Continuei usando minhas mãos em frente aos meus olhos, imitando danças indianas, e apontando pra ele, que ainda me encarava sem entender nada. Assim que a música acabou, fiz uma pose artística, piscando pra meu pai.
- Viu! Quem é a despreparada mesmo? – sorri, indo até as escadas dando pulinhos, e correndo.
Tudo cena, porque quando cheguei em meu quarto, encostei a porta e cai no chão de madeira com tudo, respirando profundamente e me livrando da camisa nojenta. Eu ficava me abanando inutilmente com as mãos tirando os tênis com os pés, sem desamarrá-los ou usar as mãos.
Continuei respirando fundo, tirando os fios de cabelo da testa e me sentando, ainda no chão. Eu estava horrível.
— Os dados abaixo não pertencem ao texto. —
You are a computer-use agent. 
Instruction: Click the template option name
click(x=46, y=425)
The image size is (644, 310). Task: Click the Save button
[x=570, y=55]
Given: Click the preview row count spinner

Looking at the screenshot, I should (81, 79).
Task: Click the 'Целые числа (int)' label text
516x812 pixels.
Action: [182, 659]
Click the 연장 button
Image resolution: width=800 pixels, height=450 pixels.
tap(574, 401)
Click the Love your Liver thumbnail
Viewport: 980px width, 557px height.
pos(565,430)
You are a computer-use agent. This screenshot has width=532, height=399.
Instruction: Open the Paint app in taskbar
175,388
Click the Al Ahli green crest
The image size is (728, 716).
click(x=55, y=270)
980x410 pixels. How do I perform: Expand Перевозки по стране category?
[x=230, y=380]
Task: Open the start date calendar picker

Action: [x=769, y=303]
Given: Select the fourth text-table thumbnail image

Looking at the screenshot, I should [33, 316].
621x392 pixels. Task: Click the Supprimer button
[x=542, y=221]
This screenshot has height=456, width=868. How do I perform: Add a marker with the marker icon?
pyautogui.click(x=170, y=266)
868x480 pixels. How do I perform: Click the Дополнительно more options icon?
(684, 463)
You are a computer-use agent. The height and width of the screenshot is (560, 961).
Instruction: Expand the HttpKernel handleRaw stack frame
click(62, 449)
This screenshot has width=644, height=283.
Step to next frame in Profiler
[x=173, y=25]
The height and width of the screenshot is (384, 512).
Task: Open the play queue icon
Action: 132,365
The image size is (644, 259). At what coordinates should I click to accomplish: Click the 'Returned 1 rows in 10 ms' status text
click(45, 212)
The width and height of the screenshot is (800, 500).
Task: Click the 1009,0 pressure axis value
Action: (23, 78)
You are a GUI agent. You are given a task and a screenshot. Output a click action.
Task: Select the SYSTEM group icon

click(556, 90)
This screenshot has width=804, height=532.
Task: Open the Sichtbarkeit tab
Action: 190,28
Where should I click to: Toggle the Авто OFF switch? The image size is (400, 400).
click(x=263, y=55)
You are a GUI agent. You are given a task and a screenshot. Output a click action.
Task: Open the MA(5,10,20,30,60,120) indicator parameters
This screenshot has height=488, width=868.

- Telefone! – minha mãe apareceu de supetão no quarto e eu involuntariamente escondi meu corpo, com medo de ser meu pai. Sim, eu tenho vergonha dele. – Que isso, filha? – ela perguntou, tapando o lugar no telefone onde a pessoa do outro lado da linha poderia escutar.
- Nada não. –respondi sorrindo, torcendo que ela acreditasse. – Quem é? – perguntei.
- Niall. – ela respondeu somente, levando o telefone na minha direção, me entregando. – Não demore muito que estou esperando uma ligação.
- Alô? – eu disse enquanto me levantava, abrindo o guarda roupa para pegar uma roupa nova, limpa, cheirosa, e seca.
- Sua má! Ontem você desligou o telefone na minha cara, depois de ter dito uma coisa muito valiosa! Sabia que aquilo foi muita crueldade da sua parte? Hein? Sabia? Isso não se faz. - Niall começou a falar desesperadamente rápido.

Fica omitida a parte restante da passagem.